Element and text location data
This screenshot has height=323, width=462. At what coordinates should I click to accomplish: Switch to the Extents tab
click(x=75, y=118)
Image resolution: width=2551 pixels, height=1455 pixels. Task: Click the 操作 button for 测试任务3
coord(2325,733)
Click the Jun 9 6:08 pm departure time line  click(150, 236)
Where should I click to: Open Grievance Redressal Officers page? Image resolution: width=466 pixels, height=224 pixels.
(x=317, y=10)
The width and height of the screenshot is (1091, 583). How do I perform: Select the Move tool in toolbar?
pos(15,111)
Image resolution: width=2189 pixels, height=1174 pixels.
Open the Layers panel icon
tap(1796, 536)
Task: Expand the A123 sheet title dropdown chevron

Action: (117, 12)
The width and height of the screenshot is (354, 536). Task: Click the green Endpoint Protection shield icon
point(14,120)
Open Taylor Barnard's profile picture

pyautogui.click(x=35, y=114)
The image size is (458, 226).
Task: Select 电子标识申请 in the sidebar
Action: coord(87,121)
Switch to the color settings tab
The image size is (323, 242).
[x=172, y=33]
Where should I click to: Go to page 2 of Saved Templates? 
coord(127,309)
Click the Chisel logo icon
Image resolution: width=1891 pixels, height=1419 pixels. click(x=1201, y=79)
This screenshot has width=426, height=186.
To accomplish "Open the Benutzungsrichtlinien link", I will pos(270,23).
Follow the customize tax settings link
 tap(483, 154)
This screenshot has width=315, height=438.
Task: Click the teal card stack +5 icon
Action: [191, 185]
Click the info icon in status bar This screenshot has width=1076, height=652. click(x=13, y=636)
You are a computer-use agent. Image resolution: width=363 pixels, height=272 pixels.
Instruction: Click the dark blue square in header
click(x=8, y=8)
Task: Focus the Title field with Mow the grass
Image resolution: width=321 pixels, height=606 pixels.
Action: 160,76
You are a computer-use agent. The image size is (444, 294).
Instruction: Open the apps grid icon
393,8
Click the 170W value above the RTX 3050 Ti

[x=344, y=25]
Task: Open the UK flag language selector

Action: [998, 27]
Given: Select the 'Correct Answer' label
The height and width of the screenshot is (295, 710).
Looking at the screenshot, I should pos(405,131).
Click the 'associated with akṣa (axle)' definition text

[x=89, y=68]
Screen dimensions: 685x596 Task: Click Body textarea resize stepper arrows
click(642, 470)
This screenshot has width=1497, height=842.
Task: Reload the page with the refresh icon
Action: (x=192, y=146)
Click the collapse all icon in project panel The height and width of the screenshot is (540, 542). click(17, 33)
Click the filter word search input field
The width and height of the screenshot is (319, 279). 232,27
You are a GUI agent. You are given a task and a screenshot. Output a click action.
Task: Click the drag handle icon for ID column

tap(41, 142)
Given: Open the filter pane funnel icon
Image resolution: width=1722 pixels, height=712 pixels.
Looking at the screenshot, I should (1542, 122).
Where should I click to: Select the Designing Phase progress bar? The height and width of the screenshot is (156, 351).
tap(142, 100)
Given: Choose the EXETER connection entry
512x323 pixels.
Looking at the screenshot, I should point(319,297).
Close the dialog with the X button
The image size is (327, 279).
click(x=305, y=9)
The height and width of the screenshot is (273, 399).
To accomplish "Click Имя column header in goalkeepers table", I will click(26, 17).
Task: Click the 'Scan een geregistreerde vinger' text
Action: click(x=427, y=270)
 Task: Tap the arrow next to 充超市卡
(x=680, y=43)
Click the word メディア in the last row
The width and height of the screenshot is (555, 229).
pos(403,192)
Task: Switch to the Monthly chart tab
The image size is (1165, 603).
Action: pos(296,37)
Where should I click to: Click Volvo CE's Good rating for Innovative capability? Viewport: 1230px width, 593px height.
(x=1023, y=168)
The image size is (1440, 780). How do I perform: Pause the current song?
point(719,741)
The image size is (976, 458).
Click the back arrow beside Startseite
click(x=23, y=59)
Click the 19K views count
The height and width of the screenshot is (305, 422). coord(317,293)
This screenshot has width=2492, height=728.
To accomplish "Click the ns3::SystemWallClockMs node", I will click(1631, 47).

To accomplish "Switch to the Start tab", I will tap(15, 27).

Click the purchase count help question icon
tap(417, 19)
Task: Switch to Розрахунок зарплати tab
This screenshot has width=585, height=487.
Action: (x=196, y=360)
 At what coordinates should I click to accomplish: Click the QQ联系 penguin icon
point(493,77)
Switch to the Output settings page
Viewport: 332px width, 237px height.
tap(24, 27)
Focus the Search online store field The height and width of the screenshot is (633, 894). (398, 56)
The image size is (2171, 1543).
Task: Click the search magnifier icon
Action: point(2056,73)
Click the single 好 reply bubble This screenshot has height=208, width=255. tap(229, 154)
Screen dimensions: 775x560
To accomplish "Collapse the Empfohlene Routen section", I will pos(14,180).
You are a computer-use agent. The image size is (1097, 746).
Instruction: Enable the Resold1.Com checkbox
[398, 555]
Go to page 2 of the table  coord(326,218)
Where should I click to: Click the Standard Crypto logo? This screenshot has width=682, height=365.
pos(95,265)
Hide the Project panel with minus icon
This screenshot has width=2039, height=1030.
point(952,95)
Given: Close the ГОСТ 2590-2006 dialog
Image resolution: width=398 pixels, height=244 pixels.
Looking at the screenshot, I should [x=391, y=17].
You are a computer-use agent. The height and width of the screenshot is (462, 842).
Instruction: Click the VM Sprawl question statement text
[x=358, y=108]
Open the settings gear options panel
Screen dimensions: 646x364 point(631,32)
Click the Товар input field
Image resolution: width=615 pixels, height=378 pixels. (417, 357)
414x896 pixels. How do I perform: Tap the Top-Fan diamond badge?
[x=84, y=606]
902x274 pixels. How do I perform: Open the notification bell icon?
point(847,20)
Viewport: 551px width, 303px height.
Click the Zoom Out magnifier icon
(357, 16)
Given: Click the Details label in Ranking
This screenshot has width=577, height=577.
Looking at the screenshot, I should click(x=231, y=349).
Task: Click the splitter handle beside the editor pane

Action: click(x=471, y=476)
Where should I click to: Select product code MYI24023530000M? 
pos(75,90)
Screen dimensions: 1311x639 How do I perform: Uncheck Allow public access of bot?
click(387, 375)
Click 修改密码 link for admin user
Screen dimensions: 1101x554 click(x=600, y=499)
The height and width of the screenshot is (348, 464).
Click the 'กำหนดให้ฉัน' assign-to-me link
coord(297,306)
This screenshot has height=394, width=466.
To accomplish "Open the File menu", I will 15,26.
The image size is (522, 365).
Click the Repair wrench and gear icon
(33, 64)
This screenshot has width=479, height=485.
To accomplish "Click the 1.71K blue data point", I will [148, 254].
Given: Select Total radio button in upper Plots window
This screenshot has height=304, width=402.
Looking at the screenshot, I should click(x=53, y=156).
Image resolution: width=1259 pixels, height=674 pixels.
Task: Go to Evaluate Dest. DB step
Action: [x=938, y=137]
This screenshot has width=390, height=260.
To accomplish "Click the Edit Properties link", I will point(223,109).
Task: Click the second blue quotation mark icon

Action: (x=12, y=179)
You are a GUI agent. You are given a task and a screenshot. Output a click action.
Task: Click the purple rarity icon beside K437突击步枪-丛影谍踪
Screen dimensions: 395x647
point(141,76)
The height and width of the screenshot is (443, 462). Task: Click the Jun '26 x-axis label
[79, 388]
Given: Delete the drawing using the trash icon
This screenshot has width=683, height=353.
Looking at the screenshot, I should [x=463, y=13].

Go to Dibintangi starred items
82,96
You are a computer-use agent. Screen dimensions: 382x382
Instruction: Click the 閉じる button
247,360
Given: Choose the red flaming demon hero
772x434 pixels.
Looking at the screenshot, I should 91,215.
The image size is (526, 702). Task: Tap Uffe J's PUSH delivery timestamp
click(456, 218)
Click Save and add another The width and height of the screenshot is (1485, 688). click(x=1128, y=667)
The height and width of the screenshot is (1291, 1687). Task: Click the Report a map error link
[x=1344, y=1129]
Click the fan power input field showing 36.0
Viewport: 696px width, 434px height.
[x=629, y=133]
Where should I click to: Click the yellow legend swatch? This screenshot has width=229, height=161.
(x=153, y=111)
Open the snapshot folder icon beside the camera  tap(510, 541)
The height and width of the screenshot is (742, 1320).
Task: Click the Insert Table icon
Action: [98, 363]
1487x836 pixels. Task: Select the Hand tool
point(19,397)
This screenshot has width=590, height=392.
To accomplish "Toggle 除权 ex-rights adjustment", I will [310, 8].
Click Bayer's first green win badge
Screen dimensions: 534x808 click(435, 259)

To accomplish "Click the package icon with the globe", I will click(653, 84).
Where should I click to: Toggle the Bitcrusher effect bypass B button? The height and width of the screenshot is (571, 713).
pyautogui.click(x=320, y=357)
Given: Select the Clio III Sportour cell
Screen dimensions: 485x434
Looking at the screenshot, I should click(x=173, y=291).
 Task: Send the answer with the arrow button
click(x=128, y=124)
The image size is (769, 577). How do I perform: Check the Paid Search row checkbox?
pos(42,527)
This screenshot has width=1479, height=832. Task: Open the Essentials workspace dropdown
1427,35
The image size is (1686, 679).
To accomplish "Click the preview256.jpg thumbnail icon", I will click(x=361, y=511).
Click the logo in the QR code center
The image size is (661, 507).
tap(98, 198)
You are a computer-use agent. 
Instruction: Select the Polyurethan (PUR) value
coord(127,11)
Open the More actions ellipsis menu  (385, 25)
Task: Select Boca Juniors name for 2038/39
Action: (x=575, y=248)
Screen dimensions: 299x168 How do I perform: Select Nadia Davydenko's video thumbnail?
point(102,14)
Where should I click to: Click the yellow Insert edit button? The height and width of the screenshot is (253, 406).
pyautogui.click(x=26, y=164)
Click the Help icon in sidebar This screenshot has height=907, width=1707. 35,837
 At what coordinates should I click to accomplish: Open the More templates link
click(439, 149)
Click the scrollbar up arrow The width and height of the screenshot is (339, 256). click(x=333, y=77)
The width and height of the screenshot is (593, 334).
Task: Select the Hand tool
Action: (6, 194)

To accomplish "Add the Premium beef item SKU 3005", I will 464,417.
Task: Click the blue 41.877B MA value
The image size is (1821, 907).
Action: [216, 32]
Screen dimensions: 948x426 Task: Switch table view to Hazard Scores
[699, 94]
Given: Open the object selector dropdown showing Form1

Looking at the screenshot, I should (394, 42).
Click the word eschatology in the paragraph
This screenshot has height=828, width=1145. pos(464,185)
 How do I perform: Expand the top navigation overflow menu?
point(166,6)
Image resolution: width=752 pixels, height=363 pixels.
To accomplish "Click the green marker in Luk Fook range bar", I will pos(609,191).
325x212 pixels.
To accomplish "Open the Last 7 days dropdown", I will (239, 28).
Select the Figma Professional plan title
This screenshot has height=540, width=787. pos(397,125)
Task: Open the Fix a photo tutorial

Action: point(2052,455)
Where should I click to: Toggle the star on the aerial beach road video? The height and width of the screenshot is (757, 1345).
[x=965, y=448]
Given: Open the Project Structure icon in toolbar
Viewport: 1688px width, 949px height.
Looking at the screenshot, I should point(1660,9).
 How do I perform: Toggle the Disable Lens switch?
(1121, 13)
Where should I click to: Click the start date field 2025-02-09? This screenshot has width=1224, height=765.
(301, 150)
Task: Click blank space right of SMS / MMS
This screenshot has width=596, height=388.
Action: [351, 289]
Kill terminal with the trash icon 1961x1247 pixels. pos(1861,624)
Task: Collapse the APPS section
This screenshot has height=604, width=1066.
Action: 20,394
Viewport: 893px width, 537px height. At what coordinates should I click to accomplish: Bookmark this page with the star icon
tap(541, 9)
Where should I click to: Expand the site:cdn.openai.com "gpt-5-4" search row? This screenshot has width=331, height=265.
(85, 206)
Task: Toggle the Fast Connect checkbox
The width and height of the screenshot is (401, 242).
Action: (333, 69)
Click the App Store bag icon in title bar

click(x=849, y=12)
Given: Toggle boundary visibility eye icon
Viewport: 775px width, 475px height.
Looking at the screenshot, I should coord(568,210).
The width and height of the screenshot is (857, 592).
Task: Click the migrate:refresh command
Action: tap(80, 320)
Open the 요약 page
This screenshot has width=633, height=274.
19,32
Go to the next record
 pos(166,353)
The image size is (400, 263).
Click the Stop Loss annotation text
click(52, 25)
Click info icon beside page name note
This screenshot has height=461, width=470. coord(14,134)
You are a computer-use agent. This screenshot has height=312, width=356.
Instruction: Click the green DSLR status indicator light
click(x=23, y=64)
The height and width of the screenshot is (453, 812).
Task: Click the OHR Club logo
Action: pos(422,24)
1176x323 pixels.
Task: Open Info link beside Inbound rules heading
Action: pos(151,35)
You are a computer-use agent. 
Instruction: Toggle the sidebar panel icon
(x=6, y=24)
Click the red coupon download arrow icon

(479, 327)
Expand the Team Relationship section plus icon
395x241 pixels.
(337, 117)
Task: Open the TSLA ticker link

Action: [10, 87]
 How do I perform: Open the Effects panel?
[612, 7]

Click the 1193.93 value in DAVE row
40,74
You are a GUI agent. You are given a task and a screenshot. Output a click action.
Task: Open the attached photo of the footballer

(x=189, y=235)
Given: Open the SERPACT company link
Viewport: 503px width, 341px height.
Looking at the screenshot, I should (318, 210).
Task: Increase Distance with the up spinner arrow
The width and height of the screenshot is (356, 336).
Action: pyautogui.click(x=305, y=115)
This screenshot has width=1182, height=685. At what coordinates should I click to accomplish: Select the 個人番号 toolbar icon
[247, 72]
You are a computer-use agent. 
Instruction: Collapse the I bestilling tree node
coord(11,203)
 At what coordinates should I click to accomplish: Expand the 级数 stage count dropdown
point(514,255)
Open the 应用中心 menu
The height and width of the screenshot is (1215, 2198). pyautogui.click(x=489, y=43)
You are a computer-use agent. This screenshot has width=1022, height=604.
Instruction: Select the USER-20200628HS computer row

EXERCISE TASK
In the listing, starting at the line containing "will click(653, 84)." and ending at the line containing "Action: (x=575, y=248)", replace "Instruction" with "Goal". Return only those lines, with everything else left unchanged.

ANSWER IN FULL
To accomplish "Click the package icon with the globe", I will click(653, 84).
Where should I click to: Toggle the Bitcrusher effect bypass B button? The height and width of the screenshot is (571, 713).
pyautogui.click(x=320, y=357)
Given: Select the Clio III Sportour cell
Screen dimensions: 485x434
Looking at the screenshot, I should click(x=173, y=291).
 Task: Send the answer with the arrow button
click(x=128, y=124)
The image size is (769, 577). How do I perform: Check the Paid Search row checkbox?
pos(42,527)
This screenshot has width=1479, height=832. Task: Open the Essentials workspace dropdown
1427,35
The image size is (1686, 679).
To accomplish "Click the preview256.jpg thumbnail icon", I will click(x=361, y=511).
Click the logo in the QR code center
The image size is (661, 507).
tap(98, 198)
You are a computer-use agent. 
Goal: Select the Polyurethan (PUR) value
coord(127,11)
Open the More actions ellipsis menu  (385, 25)
Task: Select Boca Juniors name for 2038/39
Action: (x=575, y=248)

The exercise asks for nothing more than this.